“I’m not sure yet.”


This is an artwork I heard about, and in truth there was nothing to see. Jon Carritt and Dan Palmer, two artists who share work space had erased themselves from an Open Studio weekend at Phoenix Art Space, Brighton. They had plastered over their studio door.

A few indications remained that there was once a work space here: a smoke alarm above the soon-dry plaster facade, names and a numbered indication on the weekend floorpan, or a recent memory which a visitor might have had that surely… there was a door here!?

I’ll quickly gloss over the pop cultural suggestions which hidden realms evoke. From The Secret Garden to Harry Potter, via Narnia and Doctor Who, any suggestion that an entrance is hidden is sure to set the imagination racing.

However, Carritt and Palmer are conceptual artists and having visited their studio I can report it is  very minimal, with a few books, a dusty speaker, and a couple of tidy desks. If an art-loving Harry Potter fan had had the means (magical or otherwise) to break through this wall during Open Studios, they would have been sorely disappointed.

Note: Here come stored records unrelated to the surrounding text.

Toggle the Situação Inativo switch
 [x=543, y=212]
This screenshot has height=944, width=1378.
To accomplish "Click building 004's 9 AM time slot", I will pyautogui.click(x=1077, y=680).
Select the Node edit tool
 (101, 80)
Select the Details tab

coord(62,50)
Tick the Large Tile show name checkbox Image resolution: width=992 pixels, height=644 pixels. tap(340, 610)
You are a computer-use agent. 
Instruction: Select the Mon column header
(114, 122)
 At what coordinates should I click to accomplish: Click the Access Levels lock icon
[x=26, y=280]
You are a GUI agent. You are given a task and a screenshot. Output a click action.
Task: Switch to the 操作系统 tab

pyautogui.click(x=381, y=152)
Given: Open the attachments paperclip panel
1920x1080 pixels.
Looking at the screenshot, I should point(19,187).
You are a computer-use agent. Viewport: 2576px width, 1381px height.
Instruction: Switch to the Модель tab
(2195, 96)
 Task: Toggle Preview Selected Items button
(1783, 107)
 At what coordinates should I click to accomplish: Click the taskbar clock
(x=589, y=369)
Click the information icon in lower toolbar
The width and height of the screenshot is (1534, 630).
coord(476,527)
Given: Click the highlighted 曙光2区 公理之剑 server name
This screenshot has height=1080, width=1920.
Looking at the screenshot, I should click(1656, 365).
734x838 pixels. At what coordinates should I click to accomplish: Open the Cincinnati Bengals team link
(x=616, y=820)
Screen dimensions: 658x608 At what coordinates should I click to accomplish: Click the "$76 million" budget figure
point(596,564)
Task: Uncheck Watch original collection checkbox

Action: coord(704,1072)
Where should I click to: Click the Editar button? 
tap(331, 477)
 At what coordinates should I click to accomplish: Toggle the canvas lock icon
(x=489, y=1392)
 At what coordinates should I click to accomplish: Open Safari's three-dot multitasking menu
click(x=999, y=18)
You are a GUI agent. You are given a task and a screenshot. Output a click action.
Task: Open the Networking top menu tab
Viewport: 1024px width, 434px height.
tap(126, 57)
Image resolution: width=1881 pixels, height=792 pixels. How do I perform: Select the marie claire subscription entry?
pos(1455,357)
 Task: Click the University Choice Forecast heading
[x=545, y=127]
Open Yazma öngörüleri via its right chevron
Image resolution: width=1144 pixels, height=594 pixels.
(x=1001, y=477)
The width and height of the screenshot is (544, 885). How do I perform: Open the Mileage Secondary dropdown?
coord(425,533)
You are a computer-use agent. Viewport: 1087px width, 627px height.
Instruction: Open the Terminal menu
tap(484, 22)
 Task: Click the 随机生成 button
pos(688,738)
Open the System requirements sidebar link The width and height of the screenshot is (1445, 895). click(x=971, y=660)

Phoenix studios on Grand Parade were replete with c.120 additional artists who were more or less happy to exhibit some of their output and welcome you to their domains. It was all part of a busy time in Brighton, in that merriest of monks: May.

This time of year ushers in our annual Open House season. Some 180 domestic venues across these environs offer you the chance to inspect other people’s kitchens, gardens and artwork. All this, as England’s biggest arts festival and its growing Fringe casts a jubilant shadow across town.

Carritt and Palmer had inevitably delivered a modest affirmation of the untrammelled spirit of play and creativity that can take over during a festival or a biennial. But it was also a negation of some aspects of this energetic celebration. 

Brighton Open House Festival is, after all, a professionally organised event which allows 100s of local artists to monetise their practice, if only for a month now (and three weekends at Christmas).

With a light touch and a hard edge, Carritt and Palmer build on their contributions from previous years: a plinth to block the entrance, video footage their studio on the locked door, a waiting ticket dispenser, a bouquet of flowers – with apologetic note. This year their studio was ‘colonised’ by Phoenix neighbour, painter Mike Stoakes. 

I asked Carritt for a bit of explanation of all this, specifically I wanted to know whether last year’s building work had a title. He said: “If we considered it today as an artwork, we might refer to it as ‘disappearing studio’, or ‘plastered-over studio door’, but I’m not sure yet.”

That doubt, in a civic context where art and culture are promoted so aggressively, and blindly at times, is doubtless important. I wish I’d seen the artwork, if that it be, and I’m also glad, in a sense, that I didn’t.